Distance traveled for care was estimated using zip codes extracted from patient charts, and thus limited the specificity of the GIS portion of our work. In addition, patients with zip codes located outside of the state were excluded to allow for streamlined mapping analysis using the GIS program. Though the number of patients seeking care from outside the state was small (n = 3), the exclusion of these patients may have impacted our assessment of distance traveled for care on patient outcomes.

Patients with submucous cleft palate were also excluded from this study to limit the potentially confounding effects of variable palatoplasty type. ²⁴ However, the decision to exclude said patients also may limit the generalizability of these results. Finally, rates of VPI were assessed at age 3 for patients included in this study. Though previous studies have shown that VPI can be reliability assessed as young as age 3, a proportion of patients may present as late as 5 years. ²⁰ As a result, it is possible that calculations of VPI rates were skewed.

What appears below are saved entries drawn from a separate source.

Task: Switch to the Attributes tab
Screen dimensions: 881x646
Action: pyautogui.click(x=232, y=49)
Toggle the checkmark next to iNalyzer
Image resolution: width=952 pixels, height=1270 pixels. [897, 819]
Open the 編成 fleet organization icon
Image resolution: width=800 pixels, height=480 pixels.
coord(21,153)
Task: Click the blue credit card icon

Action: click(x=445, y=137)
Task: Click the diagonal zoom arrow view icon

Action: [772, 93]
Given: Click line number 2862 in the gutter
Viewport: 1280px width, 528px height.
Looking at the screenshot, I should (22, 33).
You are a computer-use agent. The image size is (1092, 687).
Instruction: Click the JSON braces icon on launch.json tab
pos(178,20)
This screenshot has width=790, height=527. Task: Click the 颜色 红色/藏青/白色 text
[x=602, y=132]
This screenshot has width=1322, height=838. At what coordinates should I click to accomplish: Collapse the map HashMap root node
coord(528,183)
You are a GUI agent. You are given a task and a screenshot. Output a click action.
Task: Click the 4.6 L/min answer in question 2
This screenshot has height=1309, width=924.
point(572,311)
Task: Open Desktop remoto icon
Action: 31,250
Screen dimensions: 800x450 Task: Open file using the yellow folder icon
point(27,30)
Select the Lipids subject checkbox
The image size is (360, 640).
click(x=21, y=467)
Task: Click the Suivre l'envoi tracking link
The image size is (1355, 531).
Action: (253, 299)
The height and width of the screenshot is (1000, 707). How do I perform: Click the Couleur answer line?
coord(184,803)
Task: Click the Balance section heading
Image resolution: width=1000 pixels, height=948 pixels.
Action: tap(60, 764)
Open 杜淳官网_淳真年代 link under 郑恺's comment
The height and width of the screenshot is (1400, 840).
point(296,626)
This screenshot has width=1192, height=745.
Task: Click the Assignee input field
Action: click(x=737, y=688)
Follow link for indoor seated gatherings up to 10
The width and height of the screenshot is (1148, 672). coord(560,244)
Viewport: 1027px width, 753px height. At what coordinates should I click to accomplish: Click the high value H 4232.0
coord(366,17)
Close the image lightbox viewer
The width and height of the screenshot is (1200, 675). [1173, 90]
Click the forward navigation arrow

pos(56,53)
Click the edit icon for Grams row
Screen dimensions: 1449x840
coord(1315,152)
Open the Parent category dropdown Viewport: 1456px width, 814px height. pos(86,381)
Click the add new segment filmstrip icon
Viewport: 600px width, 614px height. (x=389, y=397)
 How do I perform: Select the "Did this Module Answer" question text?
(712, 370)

Implications and Future Directions

In recent years, the concept of patient access to care has become of great interest within the medical field at large. Though difficult to define exactly, Penchansky and Thomas posited that access to care could be defined as the fit between the patient and the healthcare system and was mediated by 4 major components: availability, accessibility, accommodation, and acceptability. ²⁵ Given the large rural population in North Carolina, where this study was conducted, the concept of variable access to care and its impact on patients born with cleft palate is important to consider. ¹⁶ Previous investigations into the relationship between distance traveled for care and care outcomes for patients born with cleft palate have primarily been conducted in areas without the large rural population as in the state where this study was conducted. ¹⁹ The findings of this study thus represent a valuable contribution to the literature and provide necessary information about care trends for the 66 million individuals in the United States who live in rural areas. ²⁶

Indeed, the findings of this study support the hypothesis that rural residence has measurable, significant impacts on timing of care for patients born with cleft palate. Unexpectedly, we found that many patients who traveled greater distances for care bypassed other ACPA-approved craniofacial clinics located in the state and ultimately sought care at the study-craniofacial clinic. The reasons for this finding are difficult to parse out, given the retrospective nature of this study, but are likely related to one of all of the components of access to care outlined above. ²⁵ It is possible that care at these other institutions is difficult to schedule (availability) or other institutions do not have all the resources needed by patients (acceptability).

Broadly, the most important future direction of this work would be the establishment of a centralized process to encourage patient referrals to craniofacial clinics based on their location. Admittedly, the establishment of such a process would be difficult and time consuming but would be of great benefit to a large proportion of patients. At the level of our institution, further investigation into individual patient rationale for seeking care at craniofacial clinics located further away through qualitative study would be helpful. With this information, measures to compensate for initial care delays, such as advising surgeons to expedite surgical scheduling for patients traveling further distances for care, could be pursued. However, the impact of these actions may be limited given the status of medical care in this state. Therefore, it is paramount that state level measures to increase healthcare accessibility be undertaken for the betterment of patient outcomes at our institution and beyond.